• GIVEN REQUEST: Rewrite the records below, replacing "Login" with "Sign-in" wherever it occurs and changing nothing else. Leave the pictures out of your answer.

• EXTRACTED DATA:
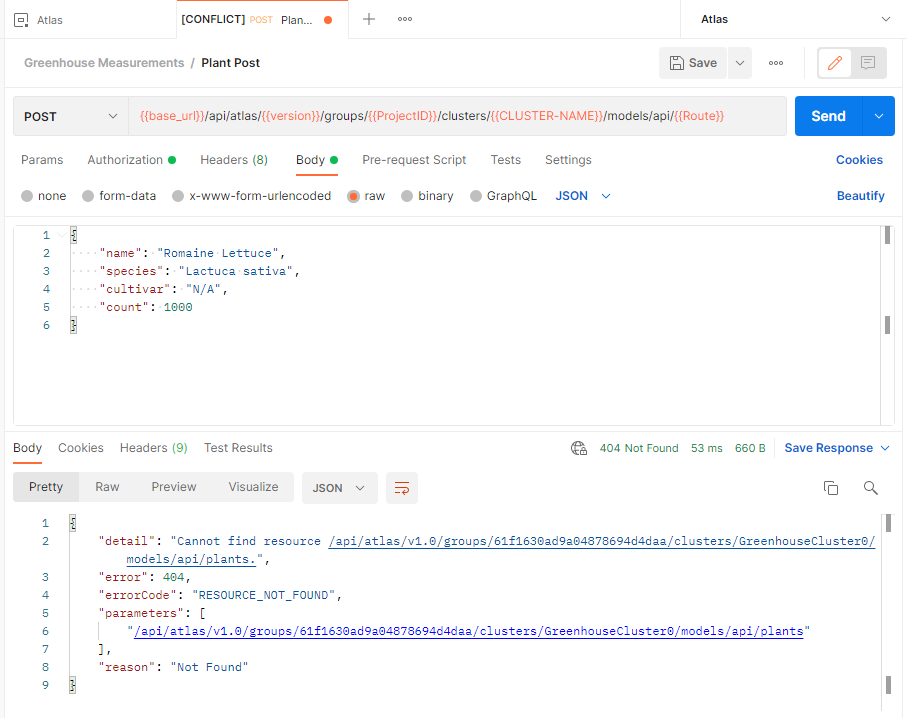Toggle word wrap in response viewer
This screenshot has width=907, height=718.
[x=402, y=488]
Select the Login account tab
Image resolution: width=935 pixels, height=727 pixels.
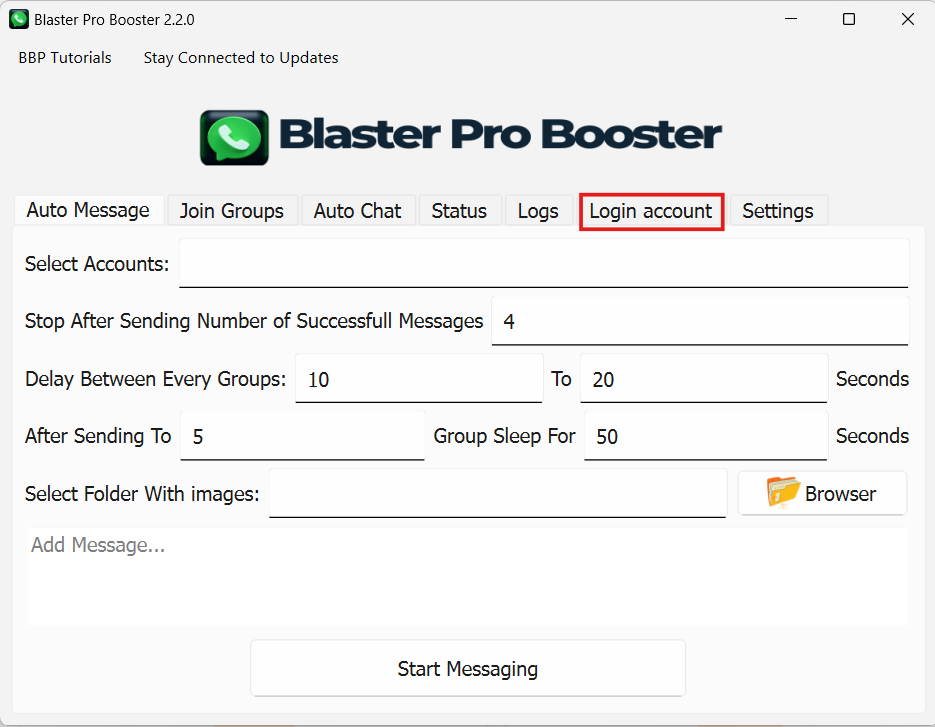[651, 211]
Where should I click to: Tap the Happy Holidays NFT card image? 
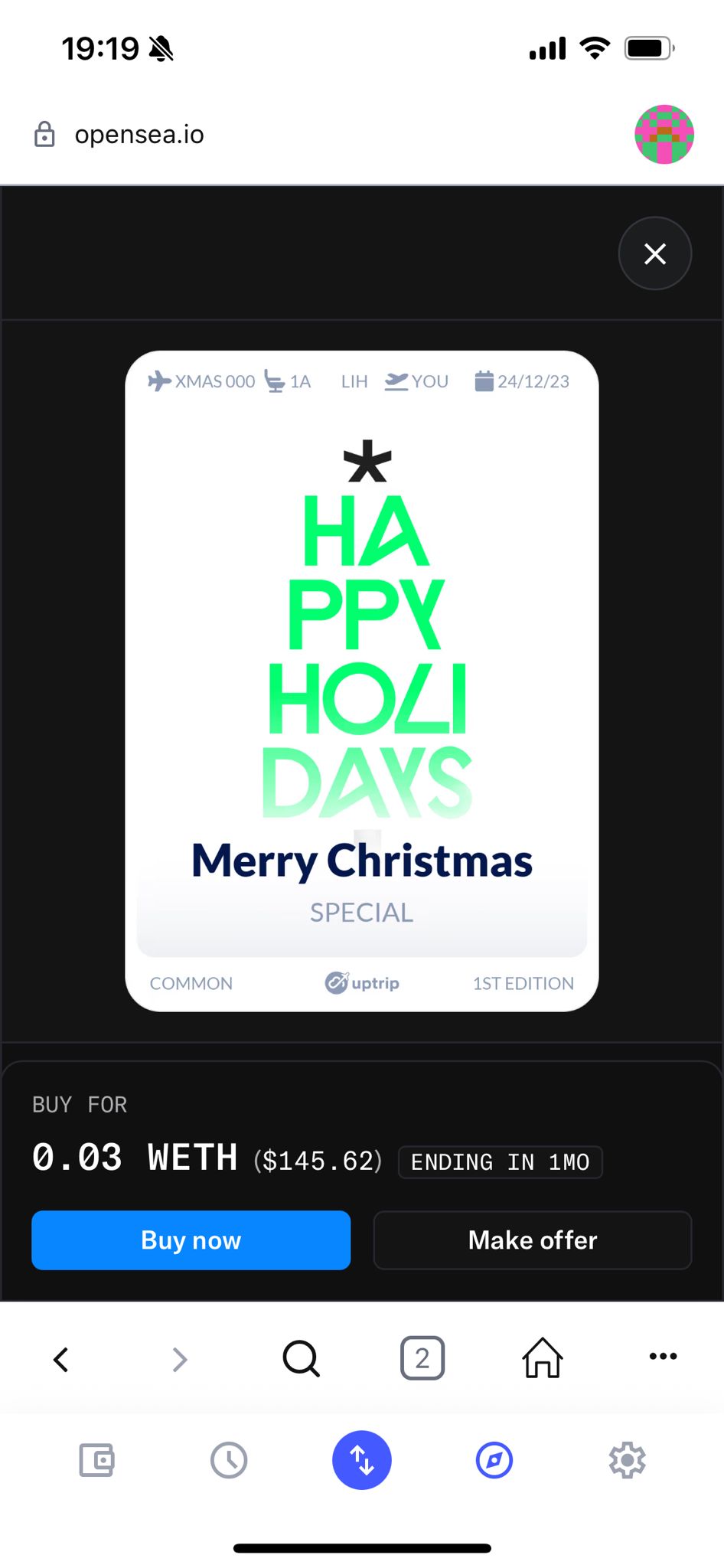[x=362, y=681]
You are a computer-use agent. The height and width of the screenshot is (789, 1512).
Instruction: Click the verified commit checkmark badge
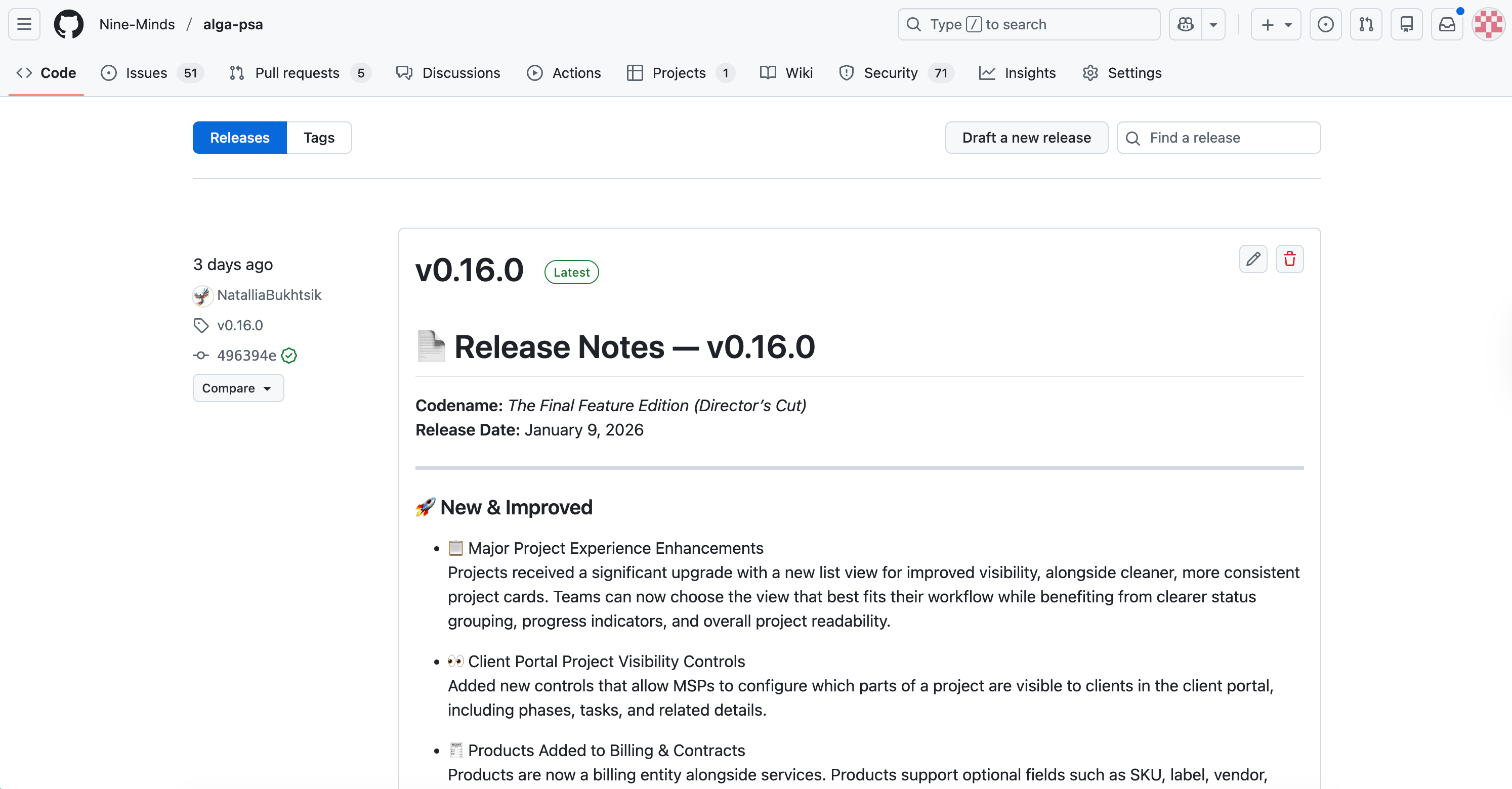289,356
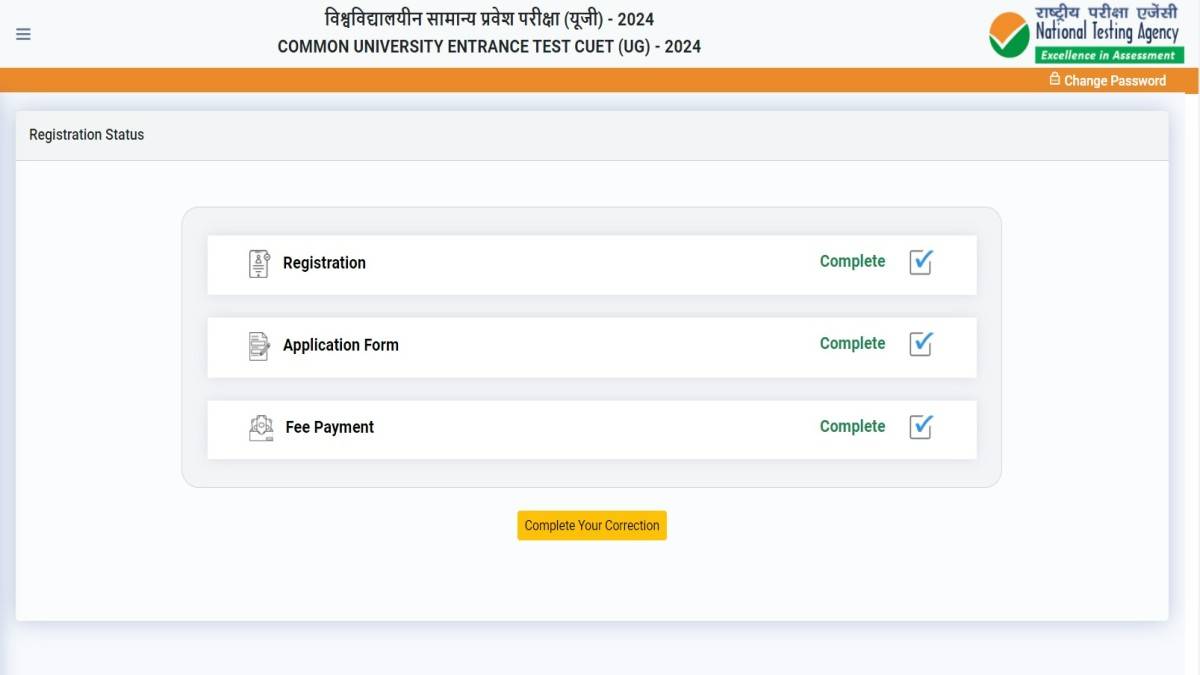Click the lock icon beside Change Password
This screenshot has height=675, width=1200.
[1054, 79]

• TASK ANSWER:
Toggle word wrap in response viewer
This screenshot has width=907, height=718.
[x=402, y=488]
Select the Sign-in account tab
Image resolution: width=935 pixels, height=727 pixels.
[651, 211]
Where should I click to: Tap the Happy Holidays NFT card image? 
[x=362, y=681]
You are a computer-use agent. The height and width of the screenshot is (789, 1512).
Instruction: Click the verified commit checkmark badge
289,356
Click the lock icon beside Change Password
This screenshot has height=675, width=1200.
[1054, 79]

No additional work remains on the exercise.